So, today I went to visit two of my friends. The two I know who own horses. Back when I was twelve or so, almost all of my friends owned a horse. I still believe that our parents agreed that we could buy a horse, to keep us out of trouble 😉 My entire world revolved around horses and a little bit school.
Everyday I got to school left in after our first period, to go let out the horses where my horse lived. Drove my bicycle back to school, finished school and drove back to the stable. Here I looked after my own horse and some others. It shifted a bit how many horses I looked after, since people were moving a lot. But, there was always one or two. I had fun.
Then when I’d finished at this stable, I went home to a friend of mine who lived down my street. She had her own stable and three horses. The one of them Fernando a lovely thoroughbred was my favourite. I often dreamed of buying him, he was so adorable. If I had any energy left I would take him out for a ride. He’s one of the only horses beside Lise, who never bored me.
So, I groomed, fed and mucked the boxes of these three horses. On weekends I also cleaned these people’s house. Now, sitting here thinking back I have no idea how I had time for playing badminton and tennis. These days if I need to clean my apartment and go to school I feel stressed. I miss my young self, I was pretty awesome.
Back then my life was all about horses. Then I went to high school (gymnasium in Denmark) here my dynamic switched a little. Drinking, boys and partying started taking much of my time. We had moved away from my hometown and the life I had back there. I had moved my horse to a new stable, where I only took responsibility for my own horse. My planned had always been to sell Lise at this point of my life, but I just couldn’t. Every time I just thought about I cried inconsolably. I’m so glad I didn’t. She was ment to stay with me to the bitter end, and I don’t regret a second.

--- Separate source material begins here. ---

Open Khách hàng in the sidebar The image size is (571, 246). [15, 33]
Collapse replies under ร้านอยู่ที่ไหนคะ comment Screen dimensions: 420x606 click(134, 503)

The last seven years I’ve put all my focus into one horse. My Lise. It’s been eight months and twenty-two days, I still miss her every day.
I miss the world of horses. I don’t miss obsessing about whether or not your horse is sick, I don’t miss all the extra bills and I don’t miss many of the crazy people you run into. But, I miss being around horses. Being with this magnificent animal. My own. Having my own little devil that I can “ruin” my own way. I miss it like crazy.

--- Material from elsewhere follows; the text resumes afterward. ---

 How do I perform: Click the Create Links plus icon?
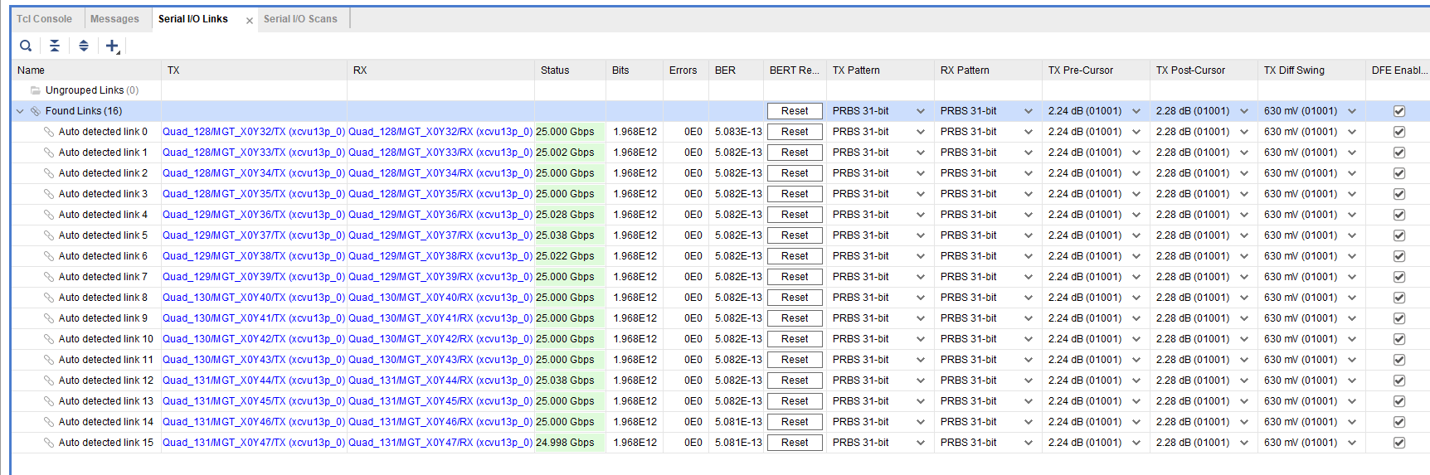(112, 46)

This wasn’t a very factual post, but who cares. Right now I spend time petting my friends horses and it’s good for now, because they are all very cute. But, in a year or something I will have my own horse. I truly hope that I will. For now I’m not ready, I would look for Lise in all of the horses and that’s all wrong. I don’t want a horse to replace her, I want a horse with whom I can create beautiful memories like I did with Lise.
She was so beautiful. How could I ever replace her.
I had actually written all of this without crying. But in search of the two pictures I started looking at all of them, and big surprise – Now I’m crying. I will love and cherish this horse forever, she saved my ass and I hope that she one day will forgive my decision of having her put down. I really hope that someday I will.